What are the risks of using laser treatment?

Helen: The risks are a lot less with fractionated laser treatment because of the rapid healing profile. Because you’ve got these targeted, we call them Microthermal treatment zones or MTZs, with undamaged columns of skin on either side to heal quickly. And so melanin is still a concern if you’re treating it. So I think we’ll discuss this more later. But in fractionated laser delivery, you can still deliver this kind of treatment to darker skin types and it doesn’t affect the pigmentation.


Are there any key indicators that a patient may benefit from laser treatment

Helen: So any cutaneous condition where you’re trying to treat something on the surface I think is the first thing. Most lasers particularly, and then we’re talking about ablative versus non-ablative lasers. So ablative lasers remove a portion of the epithelium on the skin, whether it’s fractionated or you know, continuous. But most lasers, particularly non-ablative ones, can only get 1-2 millimetres deep, and that’s absolutely fine if you’re looking to target surface vascular things such as a child with a spider nevus or a vascular malformation. But anything that’s deeper into the skin is probably going to struggle.

So the C02 laser can get 4 millimetres into the skin, it’s really good for thick tight scars. So any tight scars, any thick scars, good for the CO2 laser. Any red, blue or vascular lesions on the surface, like I say a pulse dye and alexandrite laser. And if it’s melanin, it kind of has to be thin. So if something is hairy, then the pigment goes deep into the hair follicles and you can’t explode that with the laser because you’re just going get those nests of melanocytes coming back up. So if it’s a café au lait macule, yes, you can get rid of that or the equivalent. But if it’s a thick, hairy, Becker naevus that’s not going to work with laser, and I think the same applies to deep, old or amateur tattoos. If it’s down into the deep dermis or fat, then it’s not going to get exploded by the laser and they’re best off with surgery.


Are there any specific skin types or conditions that are not suitable for laser treatment?

Helen:

Covered that a little bit before. So I would say caution with Fitzpatrick 4 plus skin, so. Any skin type more than sort of Southeast Asian in terms of pigments and so those, those darker skin types you need to be cautious and I would do a test patch, but as I said, OK, with fractionated lower densities as they heal within two days and that’s the difference. And deep lesions aren’t reached. And also I think it’s important you know where you want a histological diagnosis because the laser will vaporise things. So if you’ve already got a diagnosis of you know, so it’s quite frequently used on the lower lip for mucus cutaneous, skin precancerous lesions. But if you want histology, it’s not going to be useful for that.

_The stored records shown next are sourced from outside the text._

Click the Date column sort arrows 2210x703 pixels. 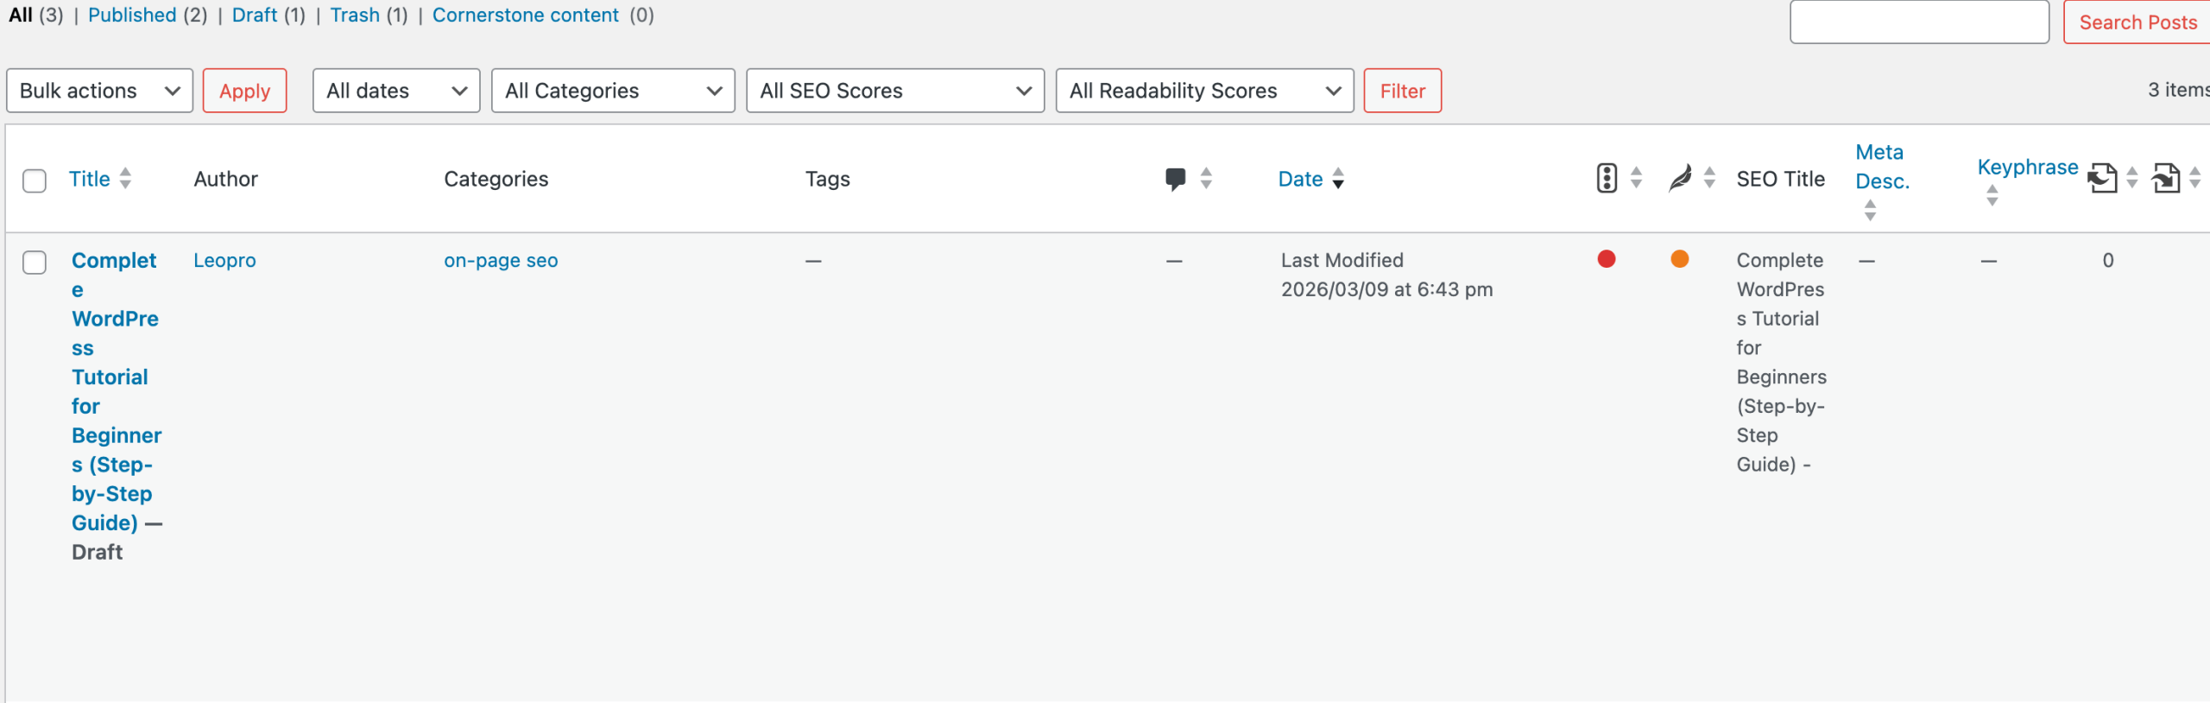pyautogui.click(x=1339, y=179)
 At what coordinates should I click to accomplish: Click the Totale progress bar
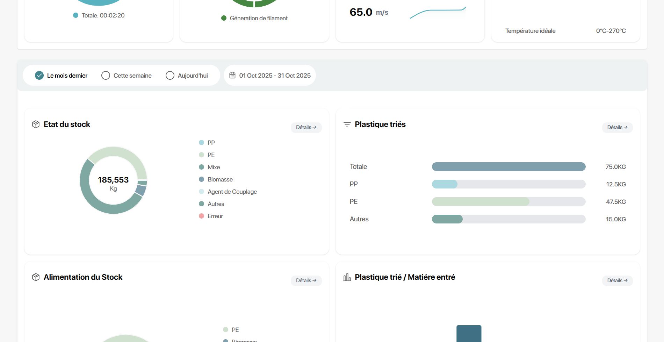click(x=509, y=167)
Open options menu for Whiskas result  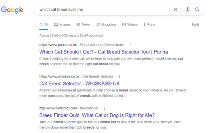point(119,76)
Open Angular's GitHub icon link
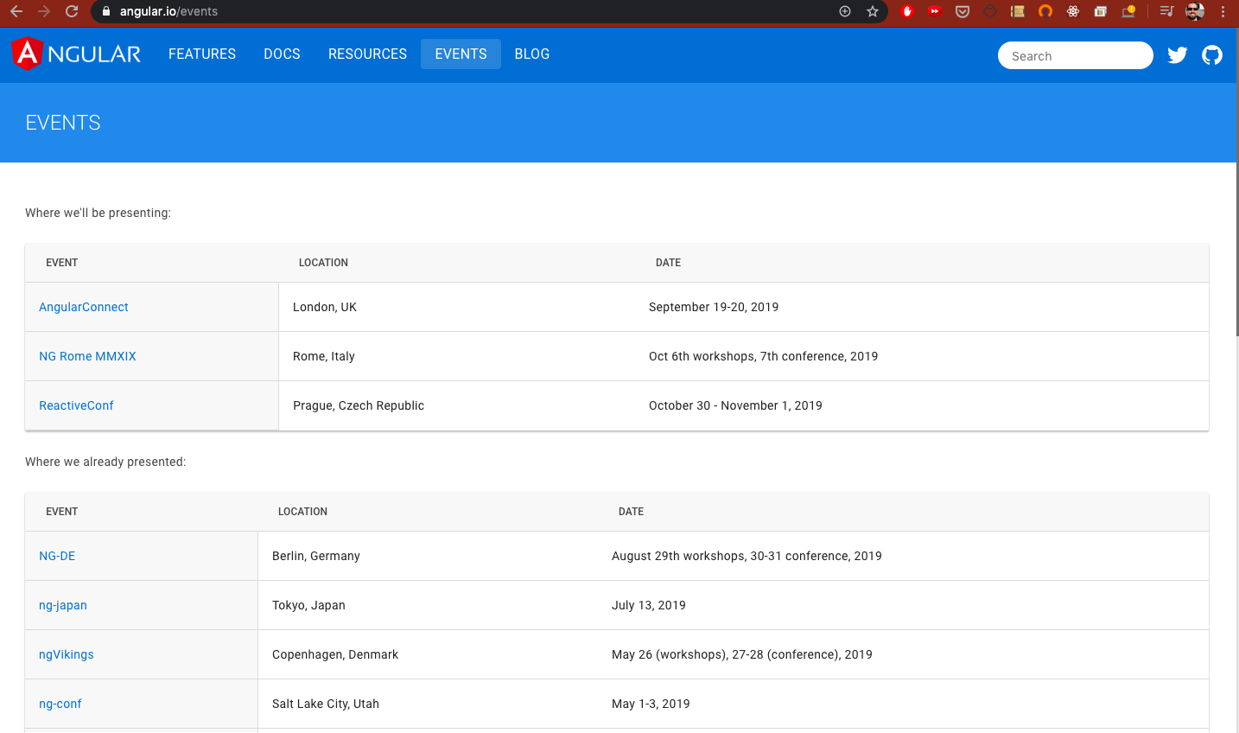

When should a GP refer a patient for laser treatment?

Helen: I think again, concentrating on the water target, if they feel in their clinical assessment that there’s a scar that can be improved or a skin condition, a surface skin condition that could be improved. And they could refer them for an opinion, particularly if there’s a reason it healed poorly like, say, infection or delayed wound healing or not, because that could then be improved or could have the risks of it happening again lowered by using a laser rather than more surgery. Keloids, acne and harm scars are really difficult to treat. And anything tight over hands and joints I think to treat is really beneficial.


Thank you for your time here today in the PodMD studio. To sum up for us, could you please identify the three key take-home messages from today’s podcast on laser treatment of cutaneous conditions?

Helen: So I think the first one is:

Lasers can treat all kinds of cutaneous targets and think about those chromophores and the selective photothermolysis

The CO2 laser is a total game changer in problematic scarring.

We’ve seen those advancements since we’ve been training, which is really exciting. And lots of types of scars can benefit from it, particularly tight raised and itchy scars; it can really give relief to patients.